- _ACTIVITY_
From the records below, give the number of lines that contain the string "resolution", without any other text.

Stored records
:::::
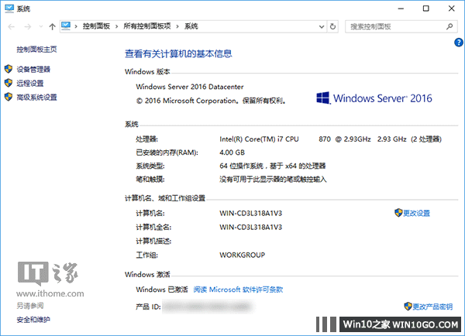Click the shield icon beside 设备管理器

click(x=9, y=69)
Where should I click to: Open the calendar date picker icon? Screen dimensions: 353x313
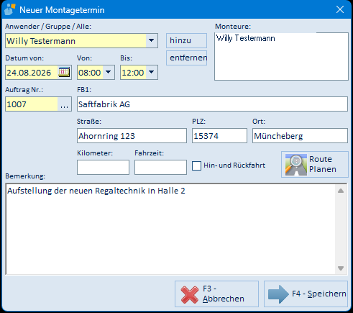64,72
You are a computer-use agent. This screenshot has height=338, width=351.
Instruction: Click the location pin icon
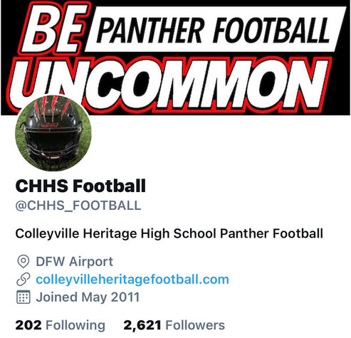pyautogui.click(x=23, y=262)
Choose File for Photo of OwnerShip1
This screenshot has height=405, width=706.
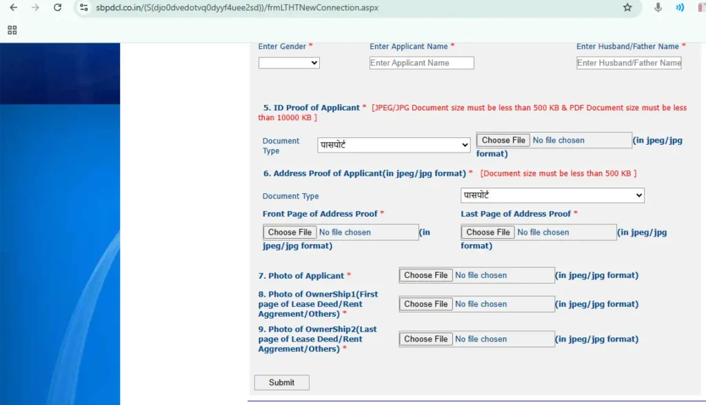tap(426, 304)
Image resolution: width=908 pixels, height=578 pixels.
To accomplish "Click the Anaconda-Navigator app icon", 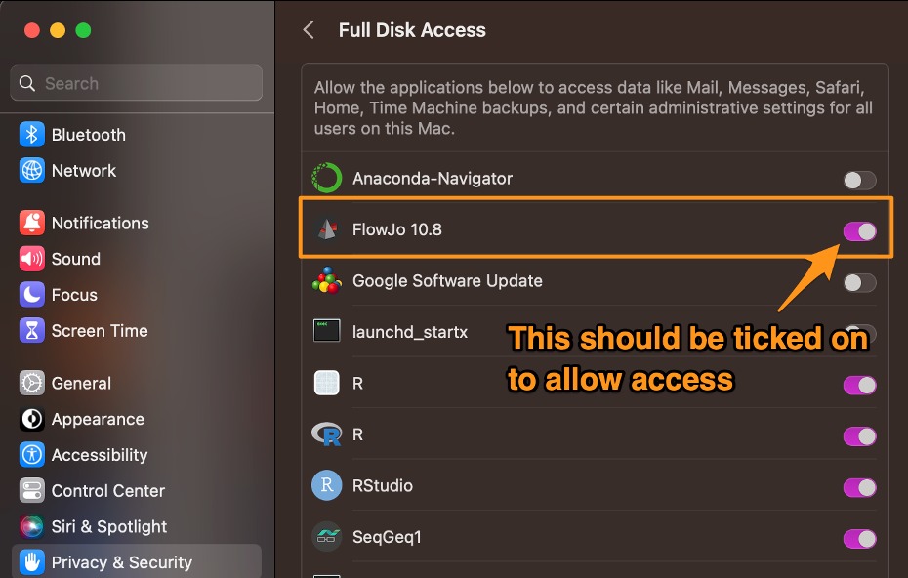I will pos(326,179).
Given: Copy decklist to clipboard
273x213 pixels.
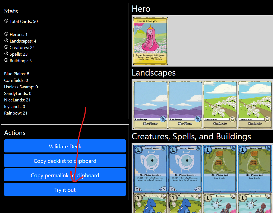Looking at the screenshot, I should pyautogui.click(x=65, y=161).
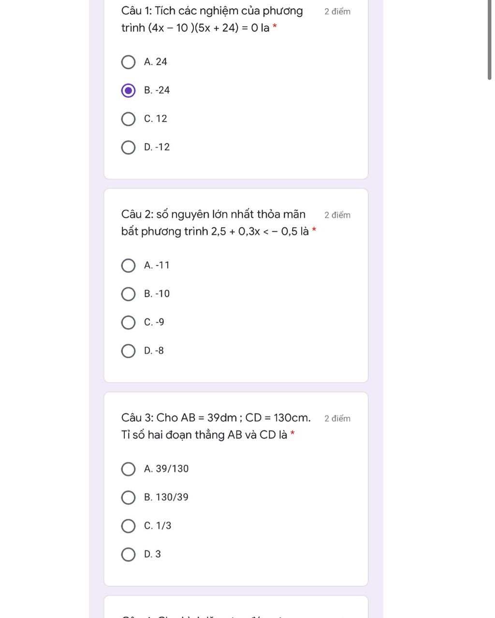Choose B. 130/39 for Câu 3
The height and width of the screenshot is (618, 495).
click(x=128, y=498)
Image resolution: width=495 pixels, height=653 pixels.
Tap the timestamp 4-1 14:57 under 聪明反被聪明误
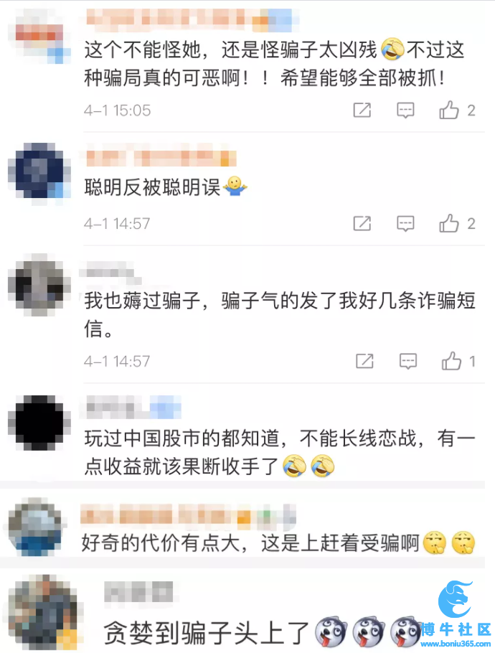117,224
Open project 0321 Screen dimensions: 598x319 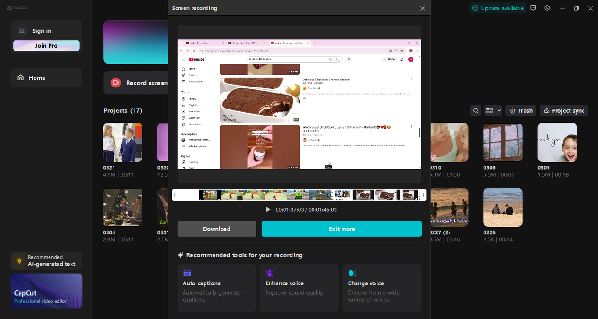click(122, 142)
:::::
- _RESPONSE TO THIS TASK_
2